Lisa Reihana
The marae is an ancestral home for Māori people, a meeting space and a site for exchange. An ongoing project spanning multiple years, Digital Marae explores Māori creation stories and ancestral figures.1
Lisa Reihana
Māori artist Lisa Reihana (Ngaa Puhi, Ngati Hine and Ngai TuReihana) was born in 1964 in Aotearoa New Zealand and currently lives and works in Tāmaki Makaurau Auckland. Reihana is a multi-disciplinary artist whose practice spans film, sculpture, costume and body adornment, text and photography.2 Reihana’s work engages with issues of colonisation, gender and representations of First Peoples across media. She often looks at how stories are told and histories that have been overlooked, weaving mātauranga Māori (most commonly translated as Māori knowledge)3 through her technically ambitious and poetically nuanced work. Her artmaking is driven by a strong connection to community which informs her collaborative approach, grounded in working kanohi ki te kanohi (face to face).4
Marakihau is one of my favourite works because it effectively replicates carving traditions. Marakihau is a word specific only to carving, it is a taniwha; water monsters that usually relate to specific locales inland or at sea. Taniwha are guardians of a place, so they can be both terrifying and good. They were said to inhabit dangerous places as a way to warn people of potential danger… My Marakihau is a composite of oceanic stuff; she has kelp dreadlocks and fishy bits. I styled this on the 1980s Soul II Soul Club Classics album cover with flying dreads, and my taniwha holds a bull’s horn like a big smoking chalice.5
Digital Marae
Lisa Reihana’s photographs Mahuika, Marakihau and Kurangaituku, 2001 are part of her major ongoing project Digital Marae, inaugurated in 1995.6 In Māori culture, a marae is a sacred communal space that is of huge importance to cultural identity. As Reihana describes, ‘within these kinds of spaces we would gather to spend time together, to debate, to laugh, to cry, to sing, to share information and knowledge.’7 During colonisation and forced conversions to Christianity, many marae became disused. Despite these challenges, they remain pivotal to culture and are ever evolving, as Reihana conveys through her works of art.

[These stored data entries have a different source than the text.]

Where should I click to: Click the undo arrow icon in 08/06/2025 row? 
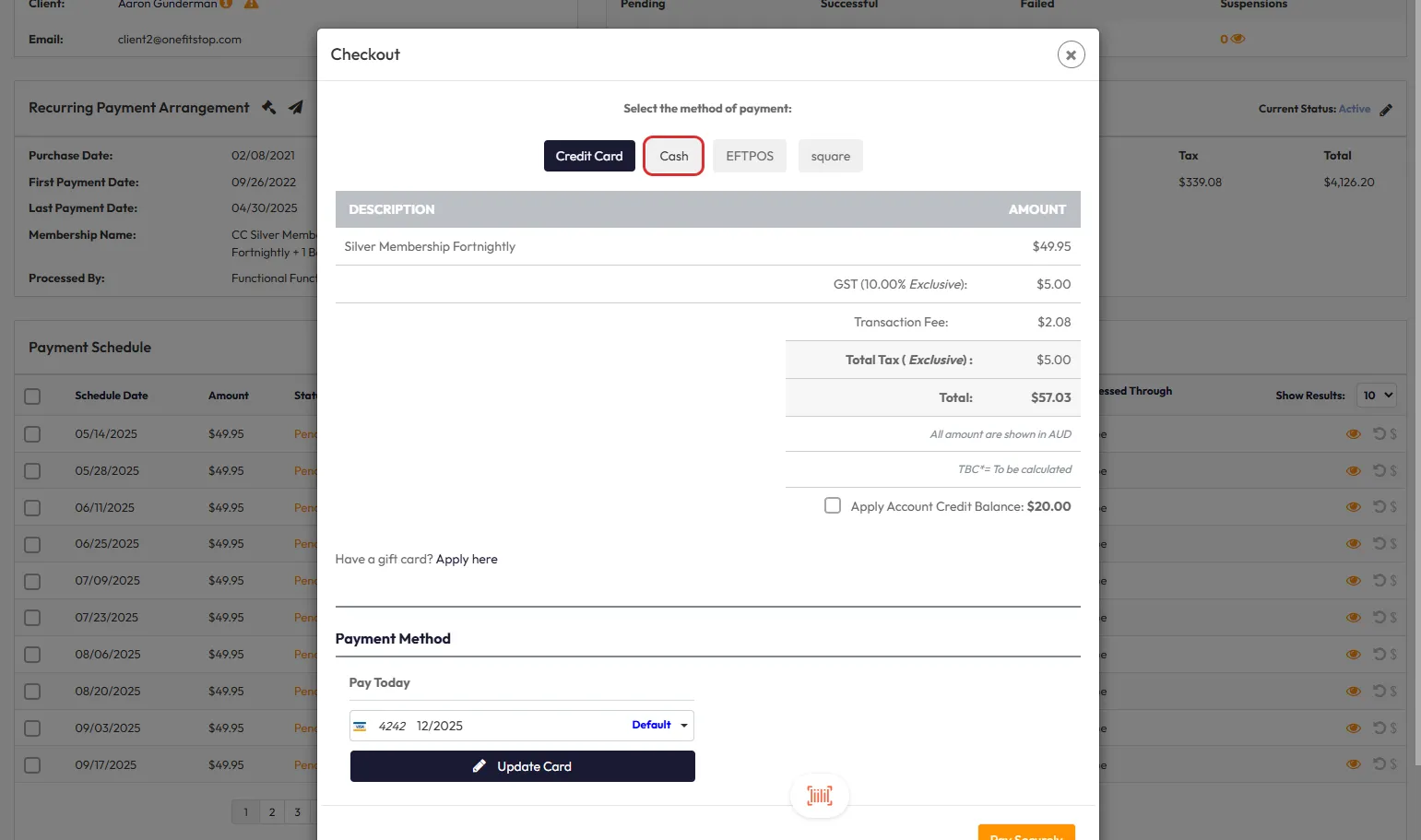(1379, 655)
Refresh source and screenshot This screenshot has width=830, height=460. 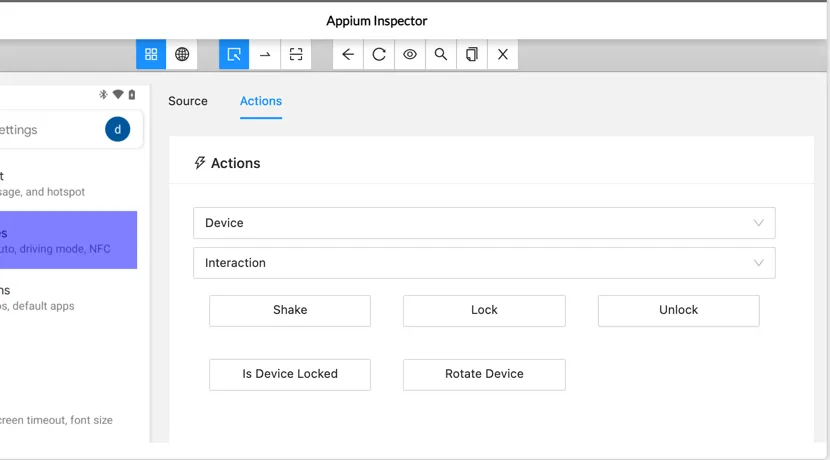[x=379, y=55]
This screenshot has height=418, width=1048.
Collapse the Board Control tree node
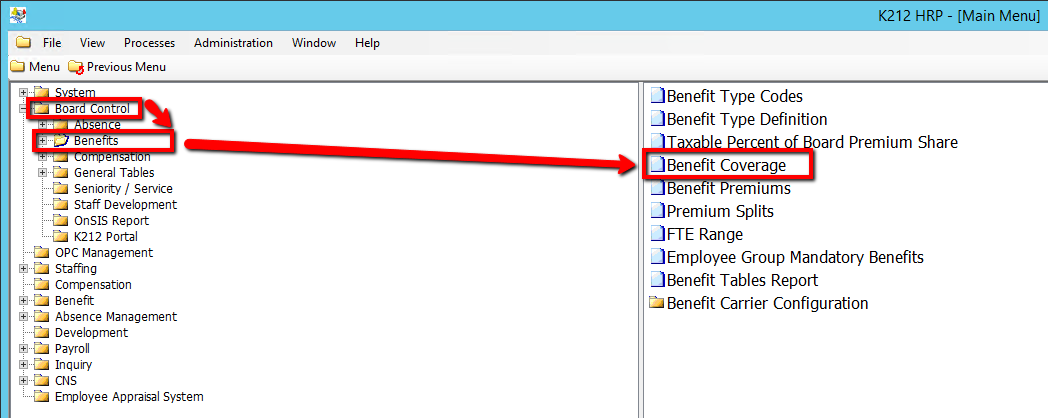tap(24, 109)
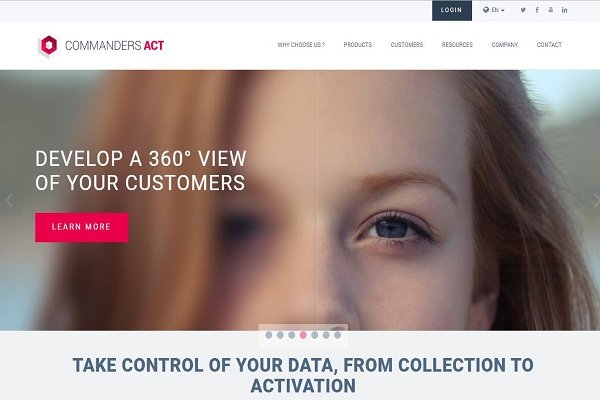Open the Why Choose Us menu
The height and width of the screenshot is (400, 600).
301,45
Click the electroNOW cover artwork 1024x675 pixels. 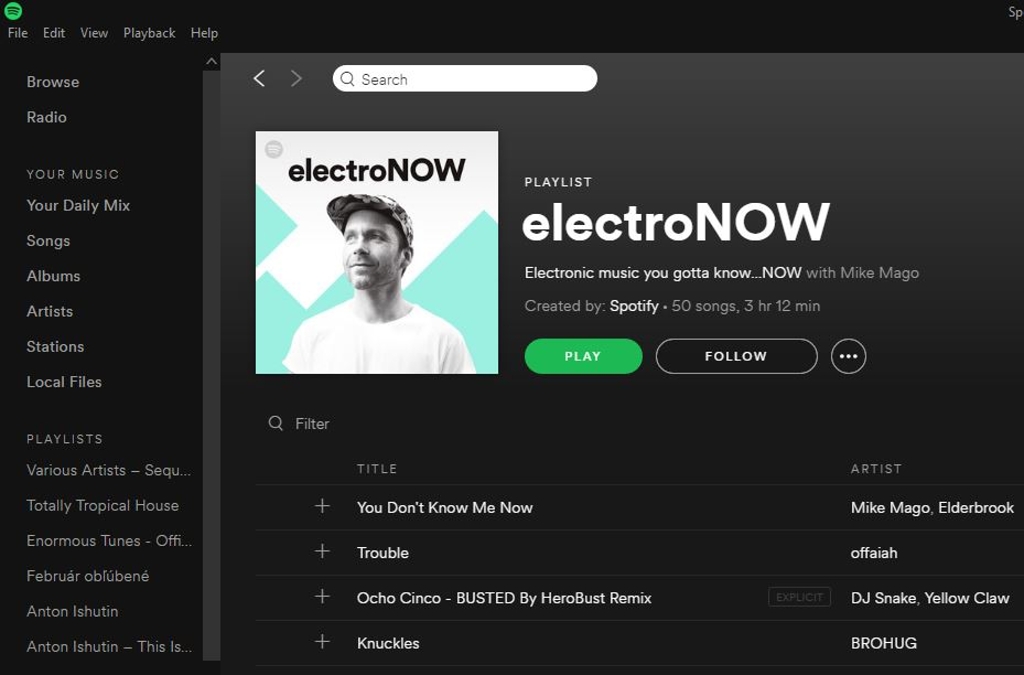(377, 253)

Reihana’s life-size photographs are her contemporary take on pouwhenua, the wooden carvings found lining the interior of the wharenui or meeting house.8 In both subject and process, her work questions traditions, expectations, and social structures.
Māori women are said not to carve, and I’ve always pushed the boundaries, so in terms of using media and photographic tools or film or video it’s my way of being able to carve. So rather than photographs I think of them as ancestral figures9
Historically, pouwhenua carvings mostly represented male ancestors, however Reihana’s photographs highlight the presence of women and the importance of matriarchy. For example, where ancestors like Mahuika and Marakihau, have sometimes been described as male, Reihana made the deliberate choice to represent them as female.10 By expanding upon tradition and mythology, Reihana expresses her desire for a more socially aware and inclusive marae.
For me and my marae, and my place for my community, it’s really important that it’s inclusive and that all people feel welcome and there’s a place for everybody inside the house.11
Through her innovative use of 21st century technologies and aesthetics, Reihana offers new representations of Māori ancestral figures that convey the complex narratives of Māori mythology to make it accessible to global audiences.12
Mahuika (the goddess of fire) sits on a stool. She’s talked about as being part of the underworld… I’ve kind of contemporised what this underworld is… My Mahuika sits on a Marcel Breuer chair...I wanted to update my version of my Māori goddess by presenting her in this century… thinking about what does she look like, what does she mean and what does she say?13
Provocations
- Read the quotes from Lisa Reihana and jot down key words related to the themes and intent of her work.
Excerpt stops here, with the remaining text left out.